Les deux sujets furent portés dans la maison de Gallotus, et débarrassés de leur enveloppe. L’un était un étudiant de notre connaissance. L’autopsie révéla des lésions graves : les poumons étaient décomposés et répandaient une odeur affreuse, malgré le vinaigre dont nous les arrosions ; nous y trouvâmes de petits calculs. Quant à l’enfant, c’était un petit garçon dont nous fîmes un squelette. En retournant à ta maison de grand matin, le garçon de magasin qui couchait avec moi ne m’entendit pas sonner ; j’eus beau lancer des pierres contre les volets, il ne se réveilla pas, et je fus obligé d’aller prendre un peu de repos chez un Français qui nous avait accompagnés. Dans la suite, les moines de Saint-Denis gardèrent leur cimetière, et quand il se présentait un étudiant, ils le recevaient à coups d’arbalète. » (p. 93-95)

« Le 31 janvier [1555], nous fîmes une nouvelle expédition au cimetière hors la ville. Nous déterrâmes une vieille femme et un enfant, que nous portâmes au couvent des Augustins, chez le frère Bernard, où l’on fit l’autopsie ; car il ne fallait plus songer à les faire entrer secrètement en ville. Les Allemands faillirent se brouiller avec moi, parce que je ne les avertissais pas de ces expéditions ; mais cela m’était impossible, puisque les Français m’avaient fait promettre sous serment de n’en parler à personne. » (p. 97)

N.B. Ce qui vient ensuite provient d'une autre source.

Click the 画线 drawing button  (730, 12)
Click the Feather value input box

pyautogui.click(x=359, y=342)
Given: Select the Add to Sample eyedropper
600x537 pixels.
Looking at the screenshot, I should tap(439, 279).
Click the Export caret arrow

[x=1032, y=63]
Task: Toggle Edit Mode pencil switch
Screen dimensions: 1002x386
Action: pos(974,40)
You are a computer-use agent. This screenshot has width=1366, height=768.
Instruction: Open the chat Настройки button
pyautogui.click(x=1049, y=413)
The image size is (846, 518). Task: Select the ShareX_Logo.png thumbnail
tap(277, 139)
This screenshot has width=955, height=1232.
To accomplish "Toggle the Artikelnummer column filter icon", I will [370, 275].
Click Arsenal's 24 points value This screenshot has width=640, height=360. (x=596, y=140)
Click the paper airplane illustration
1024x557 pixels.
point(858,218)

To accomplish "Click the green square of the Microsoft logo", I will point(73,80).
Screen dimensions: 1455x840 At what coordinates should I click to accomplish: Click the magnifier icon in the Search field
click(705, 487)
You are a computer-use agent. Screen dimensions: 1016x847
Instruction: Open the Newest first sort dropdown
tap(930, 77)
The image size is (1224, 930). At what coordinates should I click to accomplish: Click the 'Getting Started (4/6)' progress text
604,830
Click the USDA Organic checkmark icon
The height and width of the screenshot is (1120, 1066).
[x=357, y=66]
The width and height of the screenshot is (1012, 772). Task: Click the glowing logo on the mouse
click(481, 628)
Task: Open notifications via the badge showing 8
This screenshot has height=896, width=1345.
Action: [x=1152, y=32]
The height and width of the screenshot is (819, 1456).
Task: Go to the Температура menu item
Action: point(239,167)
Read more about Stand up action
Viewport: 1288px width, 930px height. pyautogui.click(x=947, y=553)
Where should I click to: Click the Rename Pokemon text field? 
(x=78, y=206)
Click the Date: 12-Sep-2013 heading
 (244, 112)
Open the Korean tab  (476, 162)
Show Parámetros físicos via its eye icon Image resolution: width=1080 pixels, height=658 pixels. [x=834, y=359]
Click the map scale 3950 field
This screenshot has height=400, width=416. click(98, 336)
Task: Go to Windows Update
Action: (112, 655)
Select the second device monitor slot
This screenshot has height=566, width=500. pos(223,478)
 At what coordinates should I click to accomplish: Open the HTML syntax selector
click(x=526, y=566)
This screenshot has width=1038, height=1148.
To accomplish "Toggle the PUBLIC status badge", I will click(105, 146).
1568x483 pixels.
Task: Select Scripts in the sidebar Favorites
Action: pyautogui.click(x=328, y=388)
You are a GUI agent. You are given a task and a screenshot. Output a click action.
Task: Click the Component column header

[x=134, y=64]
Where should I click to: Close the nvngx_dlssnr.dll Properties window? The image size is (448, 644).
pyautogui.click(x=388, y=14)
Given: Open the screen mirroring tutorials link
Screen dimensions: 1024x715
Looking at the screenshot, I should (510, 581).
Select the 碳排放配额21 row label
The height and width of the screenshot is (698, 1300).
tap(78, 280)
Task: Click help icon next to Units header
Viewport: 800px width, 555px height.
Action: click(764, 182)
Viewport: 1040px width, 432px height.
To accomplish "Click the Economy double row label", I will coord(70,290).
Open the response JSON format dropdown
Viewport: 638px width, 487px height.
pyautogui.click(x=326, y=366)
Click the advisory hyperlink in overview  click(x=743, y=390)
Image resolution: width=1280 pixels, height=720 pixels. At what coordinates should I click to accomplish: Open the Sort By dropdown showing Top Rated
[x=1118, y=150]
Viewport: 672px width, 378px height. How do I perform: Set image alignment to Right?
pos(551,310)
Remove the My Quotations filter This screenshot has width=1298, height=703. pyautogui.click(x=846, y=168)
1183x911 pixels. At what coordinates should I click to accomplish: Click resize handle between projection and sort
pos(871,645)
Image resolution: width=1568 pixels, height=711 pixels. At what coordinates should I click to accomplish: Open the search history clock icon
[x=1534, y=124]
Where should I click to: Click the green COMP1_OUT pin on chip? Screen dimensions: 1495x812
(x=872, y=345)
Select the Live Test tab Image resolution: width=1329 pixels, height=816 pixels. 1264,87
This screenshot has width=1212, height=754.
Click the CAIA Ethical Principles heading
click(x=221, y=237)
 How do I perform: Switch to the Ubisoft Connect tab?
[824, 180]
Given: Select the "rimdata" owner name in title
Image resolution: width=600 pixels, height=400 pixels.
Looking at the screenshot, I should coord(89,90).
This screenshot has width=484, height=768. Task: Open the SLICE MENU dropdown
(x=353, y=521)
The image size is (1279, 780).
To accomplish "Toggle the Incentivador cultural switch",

On le voit, ces jeunes gens prennent très au sérieux leurs études de médecine, malheureusement leurs professeurs ne partagent pas tous ce zèle. Il s’ensuit ce qu’on n’appellent pas encore une manifestation :

« Ce fut à peu près à cette époque qu’il y eut un grand émoi parmi les étudiants, se plaignant du petit nombre de cours que faisaient les professeurs. Ils se rassemblent en armes devant les collèges, et partout où ils trouvaient des camarades assistant à un cours, ils les invitaient à se joindre à eux. C’est ainsi que Hœchstetter, qui était avec les Allemands, vint m’appeler pendant que j’étais à celui de Saporta, à qui je n’aurais pas voulu faire de la peine. Mais il ne cessa de me presser, jusqu’à ce que j’eusse rejoint le rassemblement, composé d’étudiants de toutes les nations. On se rendit à l’hôtel du parlement. Un procureur, désigné par nous, se plaignit en notre nom de la négligence que les professeurs mettaient à faire leurs cours, et réclama notre ancien droit d’avoir deux procureurs, autorisés à retenir les appointements des professeurs qui ne les feraient pas. À leur tour, les docteurs présentèrent leurs plaintes, par la bouche d’un procureur qu’ils avaient nommé. On fit droit à nos réclamations ; deux procureurs furent nommés le 25 novembre [1556], et le calme se rétablit. » (p. 144)

Felix Platter raconte aussi la cérémonie qui entoure la réception d’un doctorat en médecine ; on ne s’étonnera pas que ce genre de bouffonnerie ait excité la verve d’un Molière au siècle suivant, par exemple à la fin du Malade imaginaire. Plus étonnante est la participation de l’Église à ce rite, car c’est dans un édifice religieux qu’il se déroule :

« Le 3 mars [1555] eut lieu la promotion au doctorat en médecine de Guillaume Héroard, frère du chirurgien Michel, qui m’avait accompagné de Genève à Montpellier. Il revenait d’un lointain voyage en Sicile. Le docteur Saporta présida la cérémonie dans l’église de Saint-Firmin ; elle se faisait en grande pompe et au son de l’orgue Le récipiendaire prononça son discours de remerciement en cinq ou six langues, entre autres en allemand, bien qu’il ne sût point parler cette langue. On le promena solennellement par la ville, au son des fifres, et avec un panache de soie sur sa barrette. On portait au cortège des tiges de fenouil ornées de figurines de sucre. Au retour eut lieu une belle collation avec abondante distribution de dragées : il y en avait plus d’un quintal. L’hypocras était délicieux ; la collation fut suivie de danses. » (p. 99-100)

Le 28 mai 1556 Felix Platter est reçu bachelier en médecine à Montpellier ; mais c’est à son retour en 1557 dans sa ville natale de Bâle qu’il sera promu docteur en médecine. Il deviendra par la suite un médecin réputé, auteur de nombreux ouvrages, et aujourd’hui un hôpital porte son nom à Bâle.

La Pratique de la médecine par Felix Platter, édité à Bâle en 1656 par Emanuel König.

La Pratique de la médecine par Felix Platter,
édité à Bâle en 1656 par Emanuel König.